» WHAT THE TASK REQUIRES
In the entries below, find the line with "2176x1397 pixels. Task: Browse" and the line with "Click the red". Return those two lines and all lines between them, exactly.

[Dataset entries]
---

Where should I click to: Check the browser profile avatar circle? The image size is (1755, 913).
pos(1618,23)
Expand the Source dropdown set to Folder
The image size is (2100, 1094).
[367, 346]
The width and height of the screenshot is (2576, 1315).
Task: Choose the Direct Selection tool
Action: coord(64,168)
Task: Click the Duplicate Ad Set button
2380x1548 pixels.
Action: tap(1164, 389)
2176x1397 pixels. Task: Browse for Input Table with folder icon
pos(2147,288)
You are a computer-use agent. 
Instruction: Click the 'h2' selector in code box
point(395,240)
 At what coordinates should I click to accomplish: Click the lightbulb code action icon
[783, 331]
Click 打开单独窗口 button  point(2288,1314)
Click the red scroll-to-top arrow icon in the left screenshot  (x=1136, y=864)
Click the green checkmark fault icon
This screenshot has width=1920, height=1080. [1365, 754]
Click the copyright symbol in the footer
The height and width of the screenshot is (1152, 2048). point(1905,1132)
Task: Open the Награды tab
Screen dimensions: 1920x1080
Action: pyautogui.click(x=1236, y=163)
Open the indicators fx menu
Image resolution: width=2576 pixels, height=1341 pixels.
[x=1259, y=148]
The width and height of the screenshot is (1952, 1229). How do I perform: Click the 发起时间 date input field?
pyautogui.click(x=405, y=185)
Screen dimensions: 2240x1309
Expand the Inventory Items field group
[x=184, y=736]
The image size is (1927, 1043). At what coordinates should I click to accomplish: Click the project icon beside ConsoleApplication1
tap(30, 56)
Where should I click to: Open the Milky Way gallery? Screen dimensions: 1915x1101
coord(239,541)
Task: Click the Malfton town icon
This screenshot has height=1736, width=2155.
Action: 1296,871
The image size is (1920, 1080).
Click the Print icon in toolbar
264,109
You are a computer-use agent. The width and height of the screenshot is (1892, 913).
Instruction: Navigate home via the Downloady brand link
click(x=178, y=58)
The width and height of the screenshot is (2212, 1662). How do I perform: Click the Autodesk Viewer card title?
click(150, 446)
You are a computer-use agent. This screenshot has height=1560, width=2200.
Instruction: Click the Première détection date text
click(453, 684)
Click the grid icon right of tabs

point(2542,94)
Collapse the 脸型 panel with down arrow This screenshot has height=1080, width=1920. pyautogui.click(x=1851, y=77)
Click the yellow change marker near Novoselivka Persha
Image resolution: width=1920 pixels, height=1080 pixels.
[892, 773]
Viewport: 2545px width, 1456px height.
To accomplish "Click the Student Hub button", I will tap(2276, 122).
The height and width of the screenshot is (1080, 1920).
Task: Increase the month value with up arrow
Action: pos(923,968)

---

» EXERCISE ANSWER
2176x1397 pixels. Task: Browse for Input Table with folder icon
pos(2147,288)
You are a computer-use agent. 
Instruction: Click the 'h2' selector in code box
point(395,240)
 At what coordinates should I click to accomplish: Click the lightbulb code action icon
[783, 331]
Click 打开单独窗口 button  point(2288,1314)
Click the red scroll-to-top arrow icon in the left screenshot  (x=1136, y=864)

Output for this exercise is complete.